Quanto era patetica. Aveva davvero bisogno che lui le dicesse che non doveva sposarlo per capire che non voleva farlo? Perché non diceva chiaramente a Marco che era una stupida, che non aveva mai capito niente di se stessa?
Lui mormorò qualcosa, ma Aurora non lo sentì, persa tra le sue amarezze e il timore che presto avrebbe dovuto lasciare quella casa e non tornarci mai più. Che presto tutto sarebbe stato finito.
Alzò la testa verso di lui e gli sussurrò, debolmente:
Cos’hai detto?
Che andrà tutto bene, certo che è la persona giusta per te, no?
Ma in quel momento la vide: negli occhi di Marco c'era disperazione.
Lentamente si chinò su di lei e le sfiorò le labbra, timoroso, e d'un tratto tornò tutto com'era una volta, quando i loro corpi non chiedevano altro che essere uniti.
Marco voleva ancora lei, non l'aveva dimenticata.
Delle lacrime rigarono il volto di Aurora, subito baciate dall'uomo che amava, che la strinse al proprio corpo, spogliandola, accarezzandola ed entrando in lei con una delicatezza che spezzava tutte le certezze fasulle che la passione di Ettore aveva costruito in lei.
Marco era lì.


La voce di Manuel nell'altra stanza riempiva l'aria, ma Aurora non stava ascoltando una sola parola.
Ettore aveva invitato Manuel e Davide, per avvertirli del loro ruolo di testimoni dello sposo e i tre stavano amabilmente scherzando.
Lei giaceva a letto da due giorni, fingendo di essere malata.
Era passata una settimana da quella notte con Marco, ma niente era cambiato.
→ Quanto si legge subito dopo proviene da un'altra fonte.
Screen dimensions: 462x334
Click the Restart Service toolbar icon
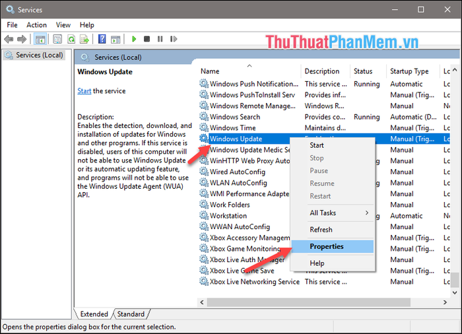pyautogui.click(x=172, y=40)
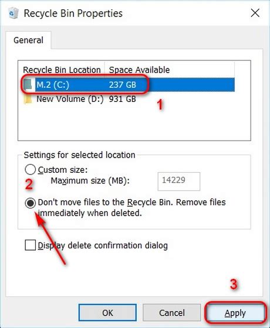Click the 931 GB space value

click(123, 99)
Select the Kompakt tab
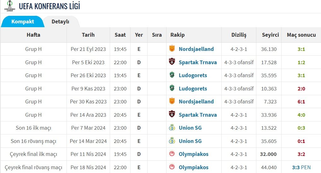 click(x=22, y=22)
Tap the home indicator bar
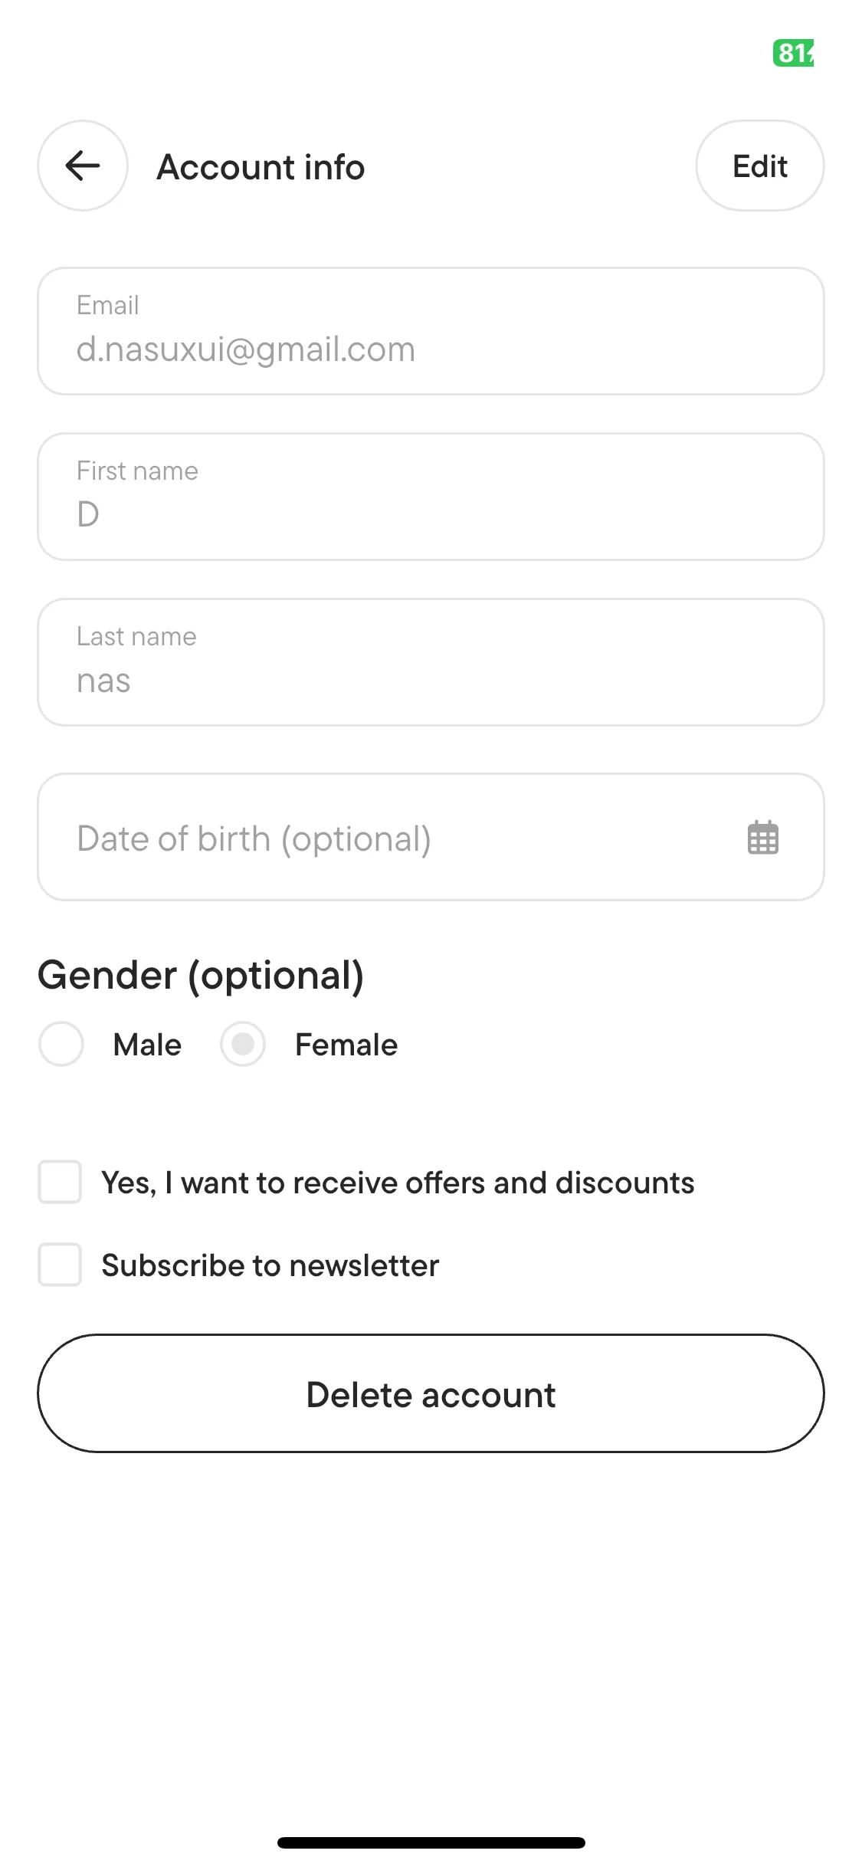Viewport: 862px width, 1867px height. coord(431,1842)
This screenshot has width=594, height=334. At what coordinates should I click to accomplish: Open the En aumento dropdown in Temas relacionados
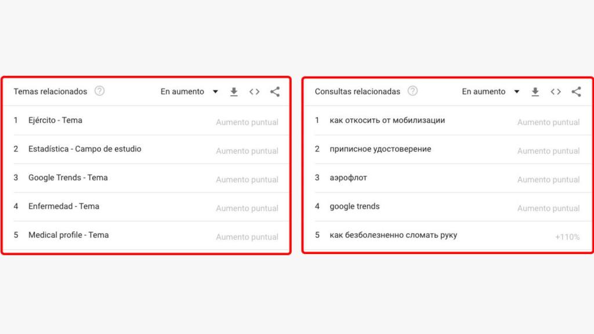(x=189, y=91)
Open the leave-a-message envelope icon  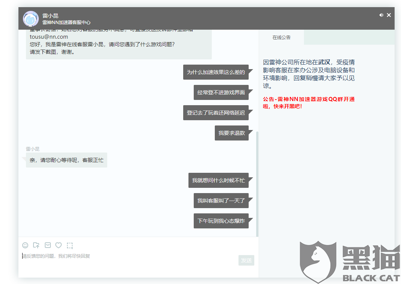click(47, 245)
Niente.
La mattina dopo lei se ne era andata, pensando che lui le avrebbe detto di rimanere, o che presto sarebbe andato a cercarla, a reclamarla con il suo destriero bianco.
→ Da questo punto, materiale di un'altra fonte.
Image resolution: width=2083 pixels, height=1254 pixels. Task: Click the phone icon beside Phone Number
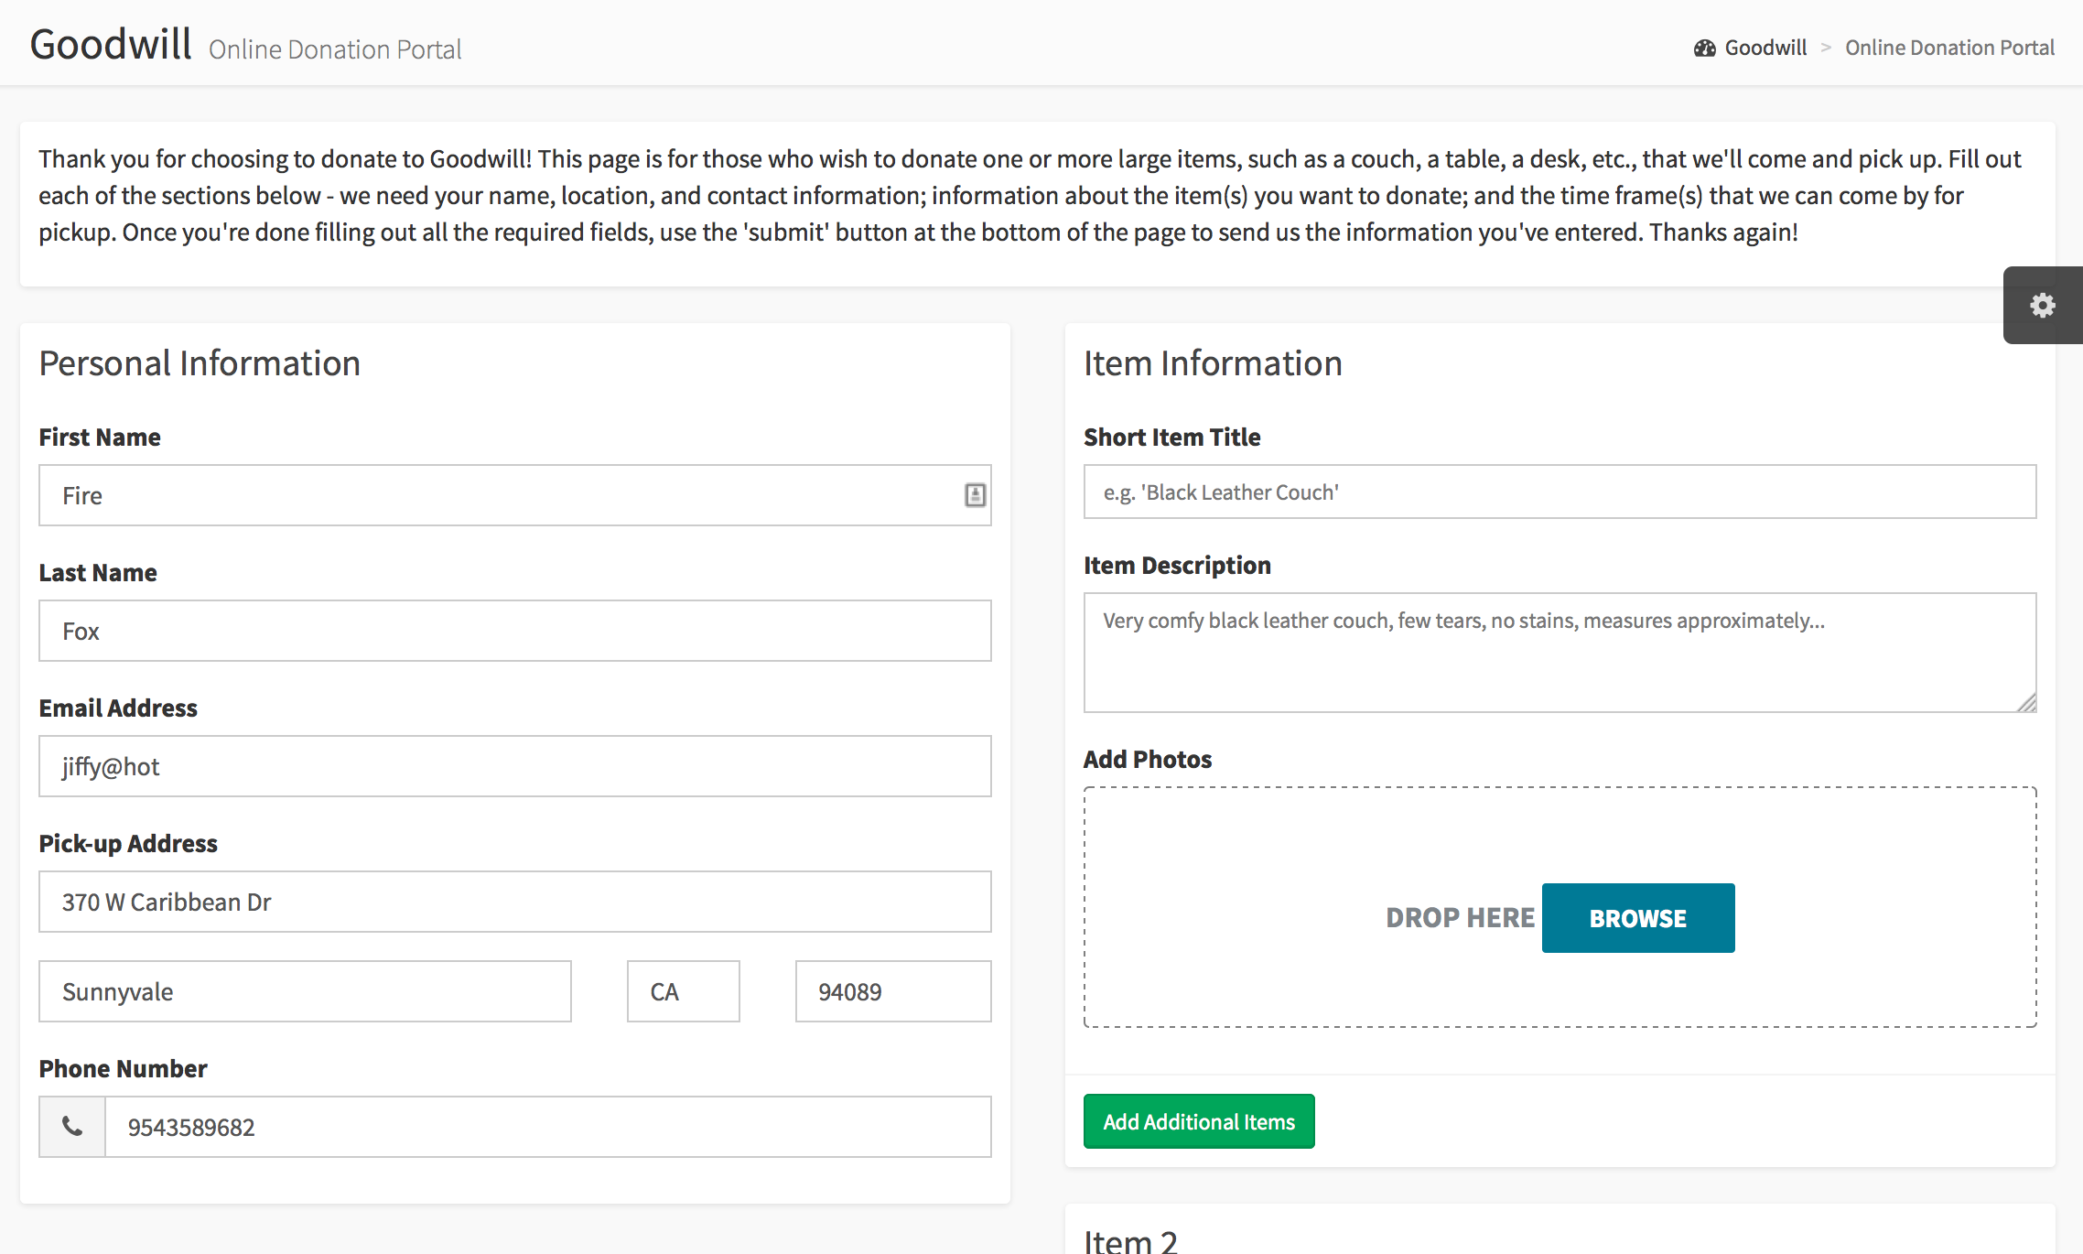(x=72, y=1127)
Era così sciocca. Perché viveva in un mondo tutto suo? Perché non tirava fuori la forza necessaria per lasciare Ettore e tornare da Marco?
Non riusciva a darsi pace per questa mancanza, ma, in realtà, con suo sommo disgusto, l'unico pensiero che veramente le invadeva la mente era la paura che, se lei avesse lasciato Ettore, Marco si sarebbe tirato indietro.
Le faceva venire la nausea il suo essere così debole. E si detestava per quello che stava facendo ad Ettore.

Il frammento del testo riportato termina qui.